Harry and Stein almost called it a day, but persisted thanks to the urgings of replacement drummer Clem Burke. Burke’s New Jersey boyhood chum Gary Lachman (soon to be ‘Valentine’) then joined on bass. Burke and Valentine were still teenagers – a good 10 years Harry’s junior – while Stein was already a veteran of 25. The mature couple’s street smarts were as much a godsend to the new recruits as the latter’s raw enthusiasm would be in resucitating Blondie’s fortunes. “We were kids,” recalls Clem Burke. “Debbie and Chris, being older, were a bit more sussed.”
With keyboardist Jimmy Destri recruited, the classic Blondie line-up was complete by spring 1975 and an intensive period of rehearsal at Harry and Stein’s tiny Bowery apartment followed.
Soon a distinctive sound was being honed in which classic ’60s garage rock was welded to hook-laden melodies and wry lyrics. A plethora of gigs that year forged a more convincing Blondie.
“You could sense something was building,” remembers Burke. “Anyone in a band notices how you go from playing to five, to 10, to 100 people. But there was an energy there, seeing the likes of the Ramones, Television and so on, every week. It was a romantic time. Exciting things were constantly happening.”
Along with musical confidence came visual homogeneity. The Blondie boys cut their hair and raided Manhattan’s thrift stores for old suits and de rigueur skinny ties. Harry, meanwhile, perfected her own take on recycled glamour – taking to the stage in minute dresses made from discarded pillowcases and bin liners.
Signing to mainstream pop label Private Stock in 1976, Blondie cut the X Offender single and soon found themselves borne aloft by the updraft of interest in New York underground rock. “Making a record was a really big deal back then,” says Burke. “It was sort of unobtainable.

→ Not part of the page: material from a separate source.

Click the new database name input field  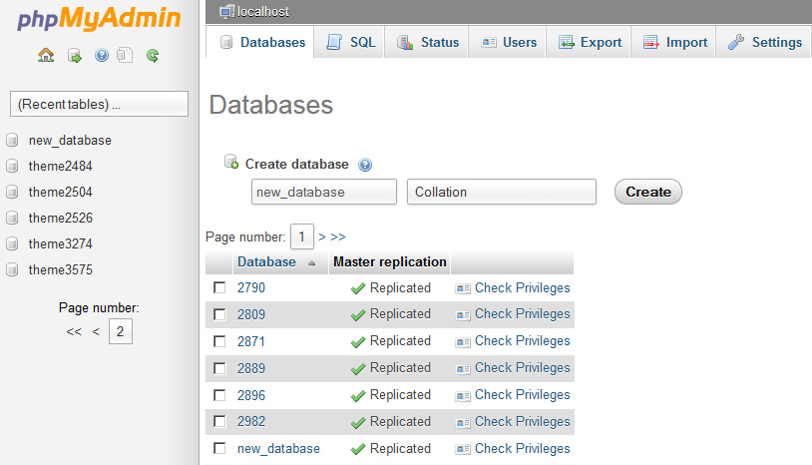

Seeing the New York Dolls in all their primitive glory made people realise that playing music like that could get you a record contract.”
Blondie’s big break then came when they were asked to tour the US with Iggy Pop at the beginning of 1977 on a successful nationwide perambulation. However, internecine temper tantrums were now frequently erupting between the volatile Destri, Stein and an increasingly ostracised Valentine.
Despite the critical success of 1977’s eponymous, Richard Gottehrer-produced debut LP, things came to a head when the band were approached by ĂĽber-pop manager Gary Leeds. Valentine, who had misgivings, delayed signing the managerial contract and soon found himself discarded.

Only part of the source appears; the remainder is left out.